• _QUOTED TEXT_
· · ·
And the pushback against what most Greens both can't understand nor wish to acknowledge - the vast public is rejecting it and HARD.

Look at what degrowth / deindustrialization is doing to Germany and its people. With increasingly more and more expensive energy (thanks to the policies of the Greens who are still trying to sell "look at the energy nirvana we are giving to you") and increasingly scares.

The Transportation Minister has threatened to cancel all vehicle traffic during weekends in order to "achieve our emissions goals". Even as people are losing their livelihoods.

Look at the Netherlands where emissions goals have meant putting farmers out of business and mandatory sales to the Govt of their land - this, the country that on a per capita basis, is the leading exporter of food and feeding the world. The pushback is now such that the Farmers political party is now the second biggest - in 3 years!
· · ·
• _WHAT IS REQUIRED_
Please write out the commentary on Green climate policies word for word, from "The Transportation Minister" to "in 3 years!".

• _DATA PROVIDED_
· · ·
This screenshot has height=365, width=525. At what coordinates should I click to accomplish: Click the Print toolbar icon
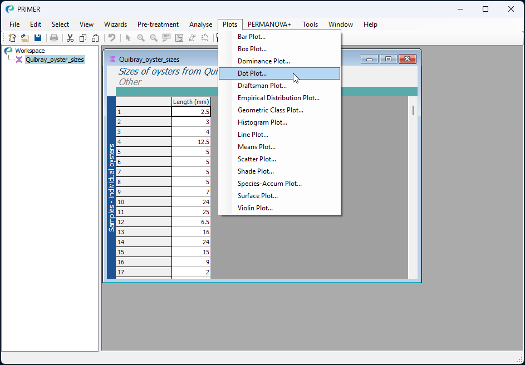click(x=54, y=38)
· · ·
• _OUTPUT FOR THIS EXERCISE_
The Transportation Minister has threatened to cancel all vehicle traffic during weekends in order to "achieve our emissions goals". Even as people are losing their livelihoods.

Look at the Netherlands where emissions goals have meant putting farmers out of business and mandatory sales to the Govt of their land - this, the country that on a per capita basis, is the leading exporter of food and feeding the world. The pushback is now such that the Farmers political party is now the second biggest - in 3 years!